----- Material shown

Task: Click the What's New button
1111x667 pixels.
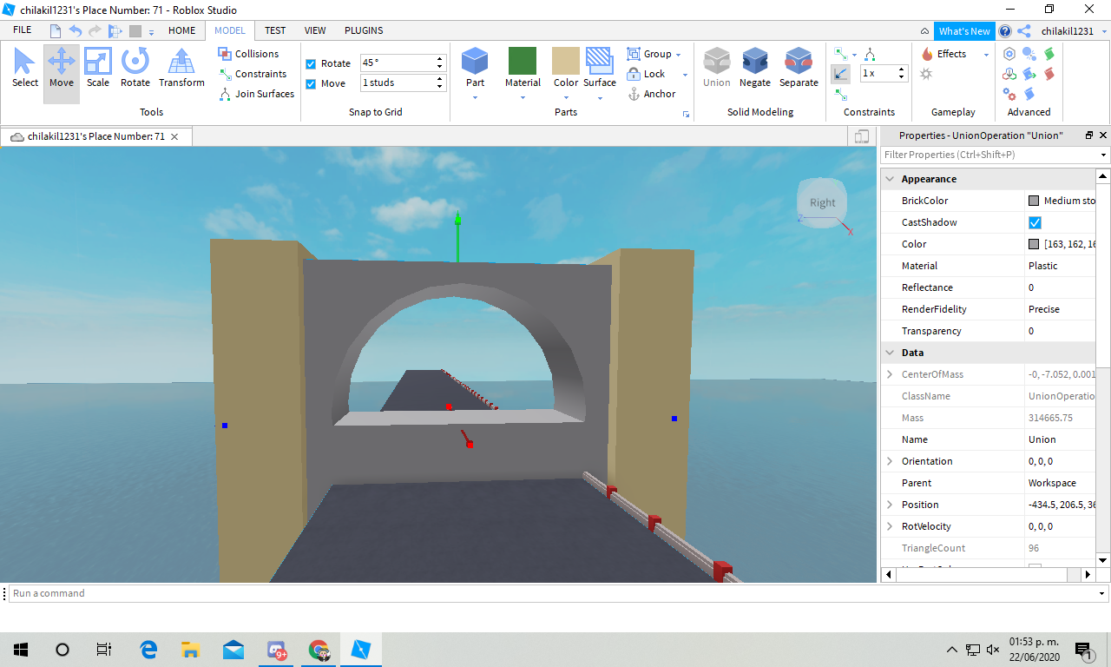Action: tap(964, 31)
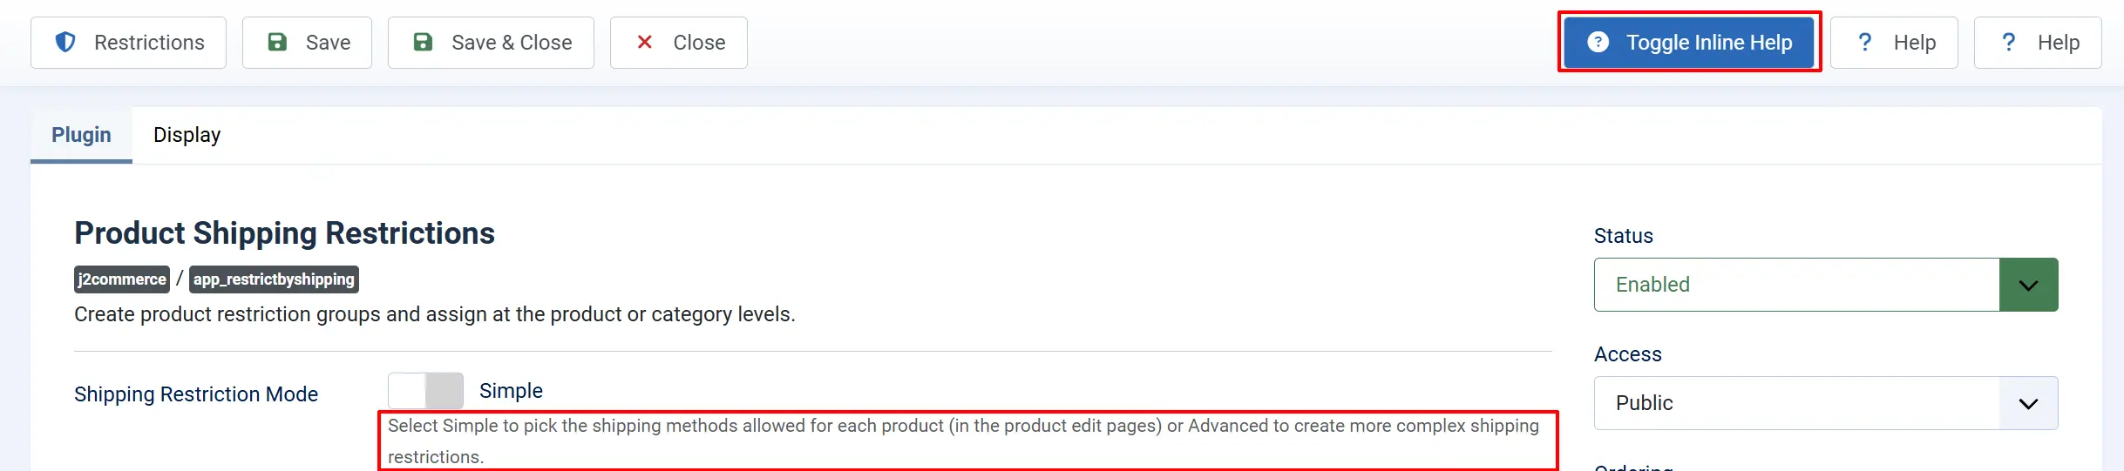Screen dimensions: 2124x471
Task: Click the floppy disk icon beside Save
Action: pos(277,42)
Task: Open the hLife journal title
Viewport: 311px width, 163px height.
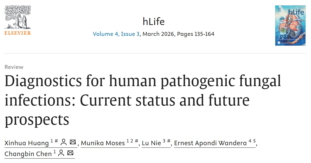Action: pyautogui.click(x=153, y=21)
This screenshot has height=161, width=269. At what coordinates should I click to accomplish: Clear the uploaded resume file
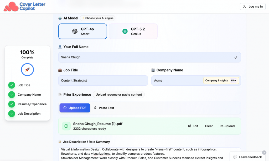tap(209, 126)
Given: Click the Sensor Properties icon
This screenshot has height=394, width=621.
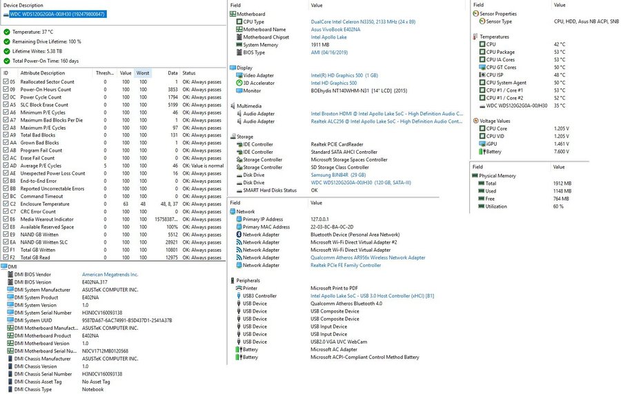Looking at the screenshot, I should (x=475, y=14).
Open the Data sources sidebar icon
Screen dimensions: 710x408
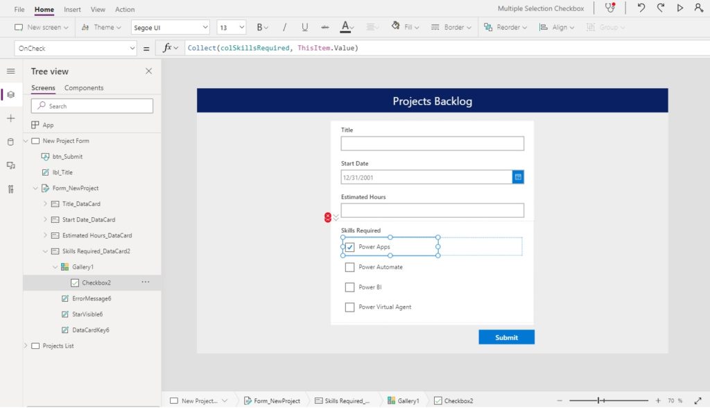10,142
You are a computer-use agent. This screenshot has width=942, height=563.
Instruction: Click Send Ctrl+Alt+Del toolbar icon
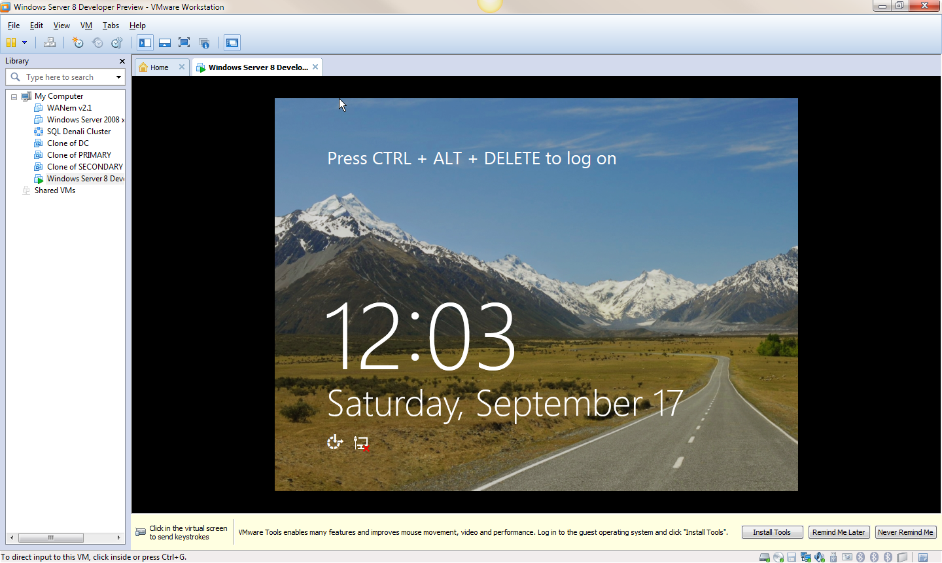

----------

• [Goal of the exercise]: Beginning with the line that contains "You are a computer-use" and ending with the final line of the entries, every line must be copied exactly; the pictures must not.

• [Answer below]:
You are a computer-use agent. This screenshot has width=942, height=563.
Instruction: Click Send Ctrl+Alt+Del toolbar icon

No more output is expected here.